Aufgaben
• a. Bitte schreib aus dem Textauszug zur EU-Kleinanlegerstrategie den Abschnitt zwischen „EU-Kommission stellt Kleinanlegerstrategie“ und „für unabhängige Vermittler.“ einschließlich beider Stellen wortgetreu ab.
• b. Fasse den Absatz des Textauszugs zur EU-Kleinanlegerstrategie, der mit „Um Kleinanleger vor zu hohen Beratungsgebühren“ beginnt, als kurze Liste mit seinen wichtigsten Fakten zusammen.

Textauszug
--- --- ---

EU-Kommission stellt Kleinanlegerstrategie vor
Um Kleinanleger vor zu hohen Beratungsgebühren zu schützen, fordert die EU-Kommission mehr und vor allem verständlichere Informationen für Verbraucher bei der Geldanlage. In ihrer am Mittwoch präsentierten Kleinanlegerstudie wurde mit Spannung erwartet, ob es bei einer Absage eines generellen Provisionsverbots bleiben wird. Zuletzt hatten Vermittlerverbände gewarnt, der Entwurf zur EU-Kleinanlegerstrategie enthalte ein verstecktes Provisionsverbot nur für unabhängige Vermittler.

--- --- ---

Extrahierte Einträge

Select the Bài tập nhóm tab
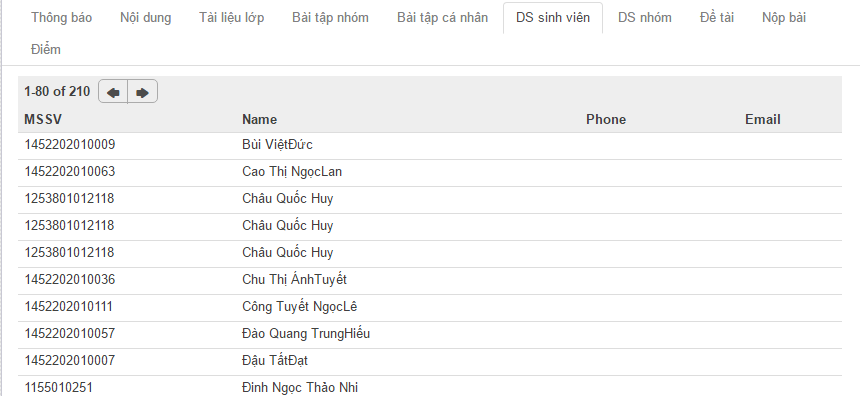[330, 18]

--- --- ---

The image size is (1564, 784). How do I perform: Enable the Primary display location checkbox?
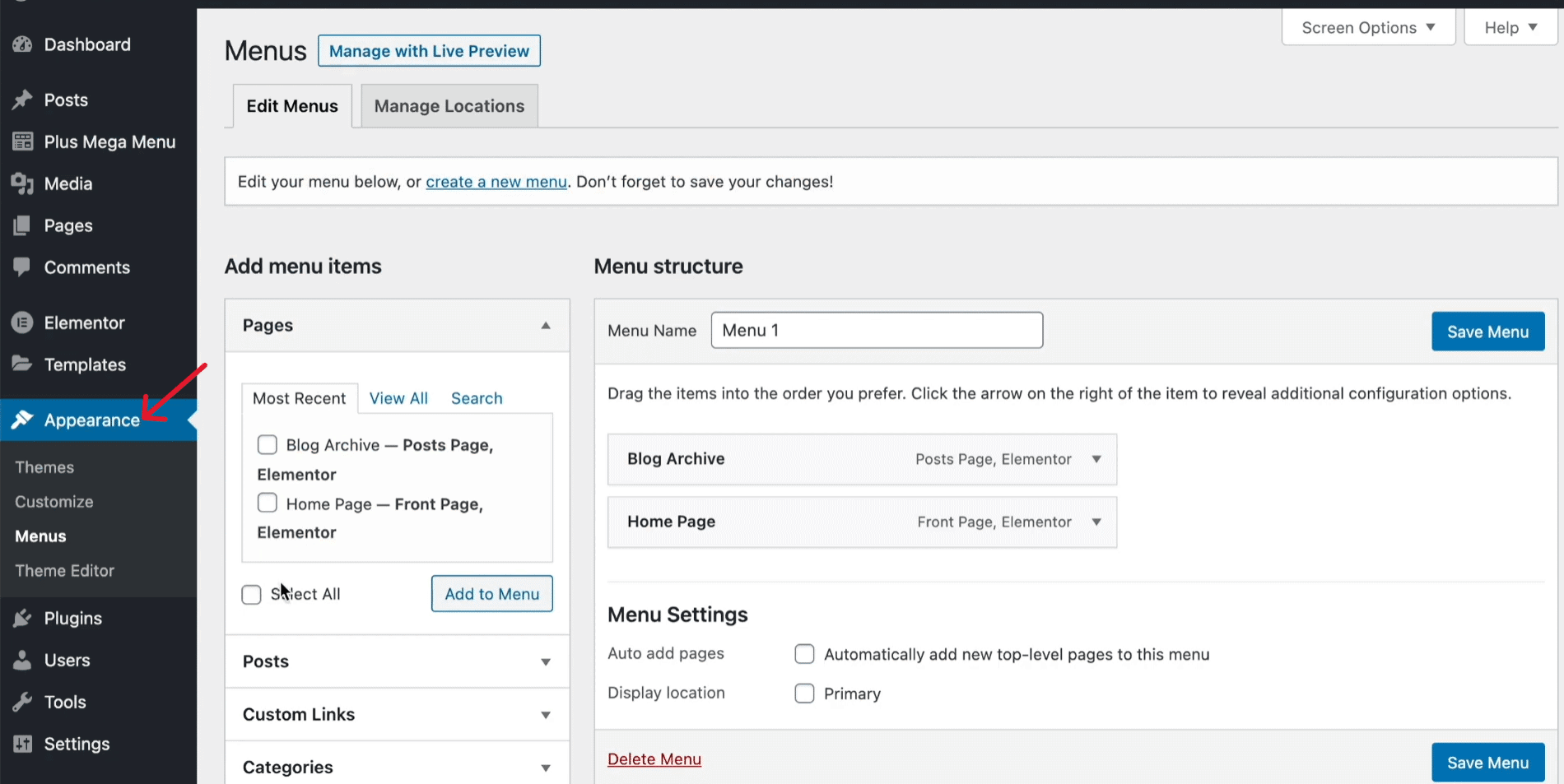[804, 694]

--- --- ---

Lösungen
• a.
EU-Kommission stellt Kleinanlegerstrategie vor
Um Kleinanleger vor zu hohen Beratungsgebühren zu schützen, fordert die EU-Kommission mehr und vor allem verständlichere Informationen für Verbraucher bei der Geldanlage. In ihrer am Mittwoch präsentierten Kleinanlegerstudie wurde mit Spannung erwartet, ob es bei einer Absage eines generellen Provisionsverbots bleiben wird. Zuletzt hatten Vermittlerverbände gewarnt, der Entwurf zur EU-Kleinanlegerstrategie enthalte ein verstecktes Provisionsverbot nur für unabhängige Vermittler.

• b.
- Die EU-Kommission fordert mehr und vor allem verständlichere Informationen für Verbraucher bei der Geldanlage, um Kleinanleger vor zu hohen Beratungsgebühren zu schützen.
- Bei der Präsentation am Mittwoch wurde mit Spannung erwartet, ob es bei der Absage an ein generelles Provisionsverbot bleibt.
- Vermittlerverbände hatten zuletzt gewarnt, der Entwurf enthalte ein verstecktes Provisionsverbot nur für unabhängige Vermittler.